However you dress it up, it’s slavery

Startlingly cheap consumer goods like clothes, furniture and electronics all rely on one thing: slavery.

I am not trying to use an emotive turn of phrase to persuade you that there’s a real issue here. Our economy is fundamentally underpinned by real and traumatic slavery. Our discount stores. Our clothing. Even our school uniforms. Slavery here in Australia, or slavery overseas, the only way we can sustain incredibly cheap prices is by paying the people who make this stuff a pittance, treating them inhumanely, not spending money on fripperies like safe working environments, sick leave, or healthcare, and funnelling the profits off to those family friendly companies we rely on for our way of life – KMart, Bunnings, Target, Big W… those companies with pictures of happy smiley white children on all their catalogues.

Then every so often the media does a big exposé on factories that supply Apple, or KMart, or Nike. The company is, naturally, just horrified to learn of the appalling conditions its workers face. So it vows to clean up its act, and scuttles off into a new factory no-one has bothered to audit yet. Safe until the next exposé.  Happily preserving ludicrously low manufacturing costs, and not having to actually fork out any of their profit margins for anything so unprofitable as healthcare.

Meanwhile the workers at the original factory are saved, right?

Um… No. At this point the original factory, unless it can scrounge up another unscrupulous partner in crime, will close down. Those workers who roused the world to outraged indignation on their behalf? They are now unemployed and sunk deeper into the mire of inescapable poverty. They are unlikely to find work elsewhere. We might as well have signed their death warrants.

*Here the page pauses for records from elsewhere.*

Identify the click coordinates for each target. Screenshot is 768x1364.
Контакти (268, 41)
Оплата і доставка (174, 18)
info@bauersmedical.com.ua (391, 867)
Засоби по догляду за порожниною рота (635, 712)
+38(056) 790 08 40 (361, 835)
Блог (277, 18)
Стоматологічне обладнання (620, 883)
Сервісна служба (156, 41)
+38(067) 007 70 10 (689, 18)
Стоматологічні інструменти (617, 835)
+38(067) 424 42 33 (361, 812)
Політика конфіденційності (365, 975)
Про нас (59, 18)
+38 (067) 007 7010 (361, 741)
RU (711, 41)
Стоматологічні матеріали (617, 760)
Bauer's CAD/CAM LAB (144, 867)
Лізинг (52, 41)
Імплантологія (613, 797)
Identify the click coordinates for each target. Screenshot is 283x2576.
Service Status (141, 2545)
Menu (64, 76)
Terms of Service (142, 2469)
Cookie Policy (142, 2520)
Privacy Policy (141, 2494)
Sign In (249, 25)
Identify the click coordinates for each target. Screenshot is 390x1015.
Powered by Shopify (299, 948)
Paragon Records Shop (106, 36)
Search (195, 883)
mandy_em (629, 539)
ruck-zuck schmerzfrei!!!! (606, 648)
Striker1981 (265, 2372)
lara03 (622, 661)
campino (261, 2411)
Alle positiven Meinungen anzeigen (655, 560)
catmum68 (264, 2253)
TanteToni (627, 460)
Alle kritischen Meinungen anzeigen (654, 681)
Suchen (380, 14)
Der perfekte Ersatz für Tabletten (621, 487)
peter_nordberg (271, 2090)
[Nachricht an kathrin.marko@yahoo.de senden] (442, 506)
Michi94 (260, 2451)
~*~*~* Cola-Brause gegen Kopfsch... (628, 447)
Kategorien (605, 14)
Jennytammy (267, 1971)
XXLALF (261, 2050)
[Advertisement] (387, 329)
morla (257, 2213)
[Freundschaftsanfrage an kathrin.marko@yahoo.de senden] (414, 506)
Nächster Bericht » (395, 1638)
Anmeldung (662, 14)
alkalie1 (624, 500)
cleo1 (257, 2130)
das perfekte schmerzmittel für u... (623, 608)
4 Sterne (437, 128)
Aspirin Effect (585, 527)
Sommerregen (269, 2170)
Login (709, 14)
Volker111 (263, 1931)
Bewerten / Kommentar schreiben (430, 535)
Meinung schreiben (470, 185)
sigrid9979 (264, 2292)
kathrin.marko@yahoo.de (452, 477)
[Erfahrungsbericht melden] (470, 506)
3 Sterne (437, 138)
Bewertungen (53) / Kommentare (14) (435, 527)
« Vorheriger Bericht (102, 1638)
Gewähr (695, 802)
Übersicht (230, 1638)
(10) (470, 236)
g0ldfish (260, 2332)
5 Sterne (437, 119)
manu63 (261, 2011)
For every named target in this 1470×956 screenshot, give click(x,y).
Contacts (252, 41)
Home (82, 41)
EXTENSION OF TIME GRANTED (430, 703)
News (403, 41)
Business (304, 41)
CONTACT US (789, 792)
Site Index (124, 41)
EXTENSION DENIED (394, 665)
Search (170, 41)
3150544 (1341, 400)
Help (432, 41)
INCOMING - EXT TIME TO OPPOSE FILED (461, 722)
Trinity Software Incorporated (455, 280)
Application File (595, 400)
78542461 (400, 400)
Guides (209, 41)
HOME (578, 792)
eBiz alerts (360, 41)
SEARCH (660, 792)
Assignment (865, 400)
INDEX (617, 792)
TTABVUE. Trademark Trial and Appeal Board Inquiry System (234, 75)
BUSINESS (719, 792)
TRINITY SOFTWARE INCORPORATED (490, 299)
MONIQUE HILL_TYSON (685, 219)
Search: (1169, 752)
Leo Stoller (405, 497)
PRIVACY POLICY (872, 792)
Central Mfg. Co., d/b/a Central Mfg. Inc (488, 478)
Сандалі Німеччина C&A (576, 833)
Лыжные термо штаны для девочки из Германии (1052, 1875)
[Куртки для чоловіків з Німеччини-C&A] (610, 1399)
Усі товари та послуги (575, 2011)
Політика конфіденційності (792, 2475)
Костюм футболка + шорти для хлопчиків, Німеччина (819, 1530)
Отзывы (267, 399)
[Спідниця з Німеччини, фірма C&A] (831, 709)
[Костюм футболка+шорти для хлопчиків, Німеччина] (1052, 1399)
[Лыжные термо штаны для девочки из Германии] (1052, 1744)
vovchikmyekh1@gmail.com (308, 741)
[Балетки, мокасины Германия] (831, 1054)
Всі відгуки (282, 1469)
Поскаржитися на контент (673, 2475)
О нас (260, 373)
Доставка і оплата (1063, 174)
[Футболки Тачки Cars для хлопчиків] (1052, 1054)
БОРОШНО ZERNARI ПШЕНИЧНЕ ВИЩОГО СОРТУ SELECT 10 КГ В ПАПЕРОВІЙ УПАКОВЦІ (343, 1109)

Bangladesh has now been exposed as a country chock full of sub-standard slave pits masquerading as factories. And KMart, Target and others are planning to step up, take responsibility, and ensure that a portion of their profit makes those factories safe, and provides decent working conditions, right?

Um… No. They will wring their hands, profess their undying horror at all these things they never knew, honest, and quietly move their manufacturing elsewhere, hoping no-one looks too closely at their new factories.

After all, no-one wants to pay a few dollars more for a t-shirt so that some poor stranger halfway across the world has access to healthcare, education and a decent standard of living, do they? If we weren’t exploiting them someone else would be, and we have to keep our prices down or people won’t buy our stuff. We are doing them a favour, in the end, paying them $60 a month to work 10-12 hours a day, 7 days a week, in factories that could collapse on them any second. If we didn’t, they’d have nothing.

Which is exactly what they will have when KMart and their friends wash their pure white hands of them and move on to less visible slavery elsewhere.

So next time you sign a petition demanding that these stores source their clothing ethically, think about adding a comment. Demand that they create ethical conditions where they are right now. Demand that they take responsibility for the entire clothing chain, and build an expectation of decent conditions around the globe, not just where the camera is currently pointing.